» **TASK LIST**:
1 > In the passage on converters below, transcribe the text starting at "The basic ADC" and ending at "zero order hold.".
2 > Answer these questions using the passage on converters below.
(a) What do flash converters use to work?
(b) At what intervals does the zero order hold have frequency components?
(c) What is the final filter used to remove?

» **DOCUMENT SECTION**:
◇ ◇ ◇ ◇
The basic ADC element simply provides an output dependent on the value of the digital input. During the period while a fresh sample is settling, its output can be indeterminate. Thus the output will usually be captured by a sample and hold circuit as soon as the DAC has stabilized. The sample and hold circuit is a zero order hold circuit that imposes its own frequency response on the output signal (Figure 15.28); correction for which can be accommodated within the overall reconstruction filter. The final filter is used to remove the higher components and harmonics of the zero order hold.

Figure 15.28. Finally the DAC output is fed to a zero order hold circuit which performs a similar operation to the sample and hold circuit and then to a reconstruction or output antialiasing filter. The plot of the spectral shape of the zero order hold shows that there are frequency components, at decreasing levels, at harmonic intervals equal to Fs.

15.10.3. Other Forms of ADC and DAC

Flash converters (Figure 15.29) function by using an array of comparators, each set to trigger at a particular quantizing threshold. The output is available directly. These days the technique is most commonly employed directly as shown in digitizing video waveforms. However, there is a use for the technique in high-quality oversampling converters for audio signals.
◇ ◇ ◇ ◇
» **DATA EXTRACT**:
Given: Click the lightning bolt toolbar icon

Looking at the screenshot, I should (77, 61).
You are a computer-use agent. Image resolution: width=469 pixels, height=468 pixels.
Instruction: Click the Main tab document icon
◇ ◇ ◇ ◇
» **FULL ANSWERS**:
1 >
The basic ADC element simply provides an output dependent on the value of the digital input. During the period while a fresh sample is settling, its output can be indeterminate. Thus the output will usually be captured by a sample and hold circuit as soon as the DAC has stabilized. The sample and hold circuit is a zero order hold circuit that imposes its own frequency response on the output signal (Figure 15.28); correction for which can be accommodated within the overall reconstruction filter. The final filter is used to remove the higher components and harmonics of the zero order hold.

2 >
(a) An array of comparators, each set to trigger at a particular quantizing threshold.
(b) At harmonic intervals equal to Fs, at decreasing levels.
(c) The higher components and harmonics of the zero order hold.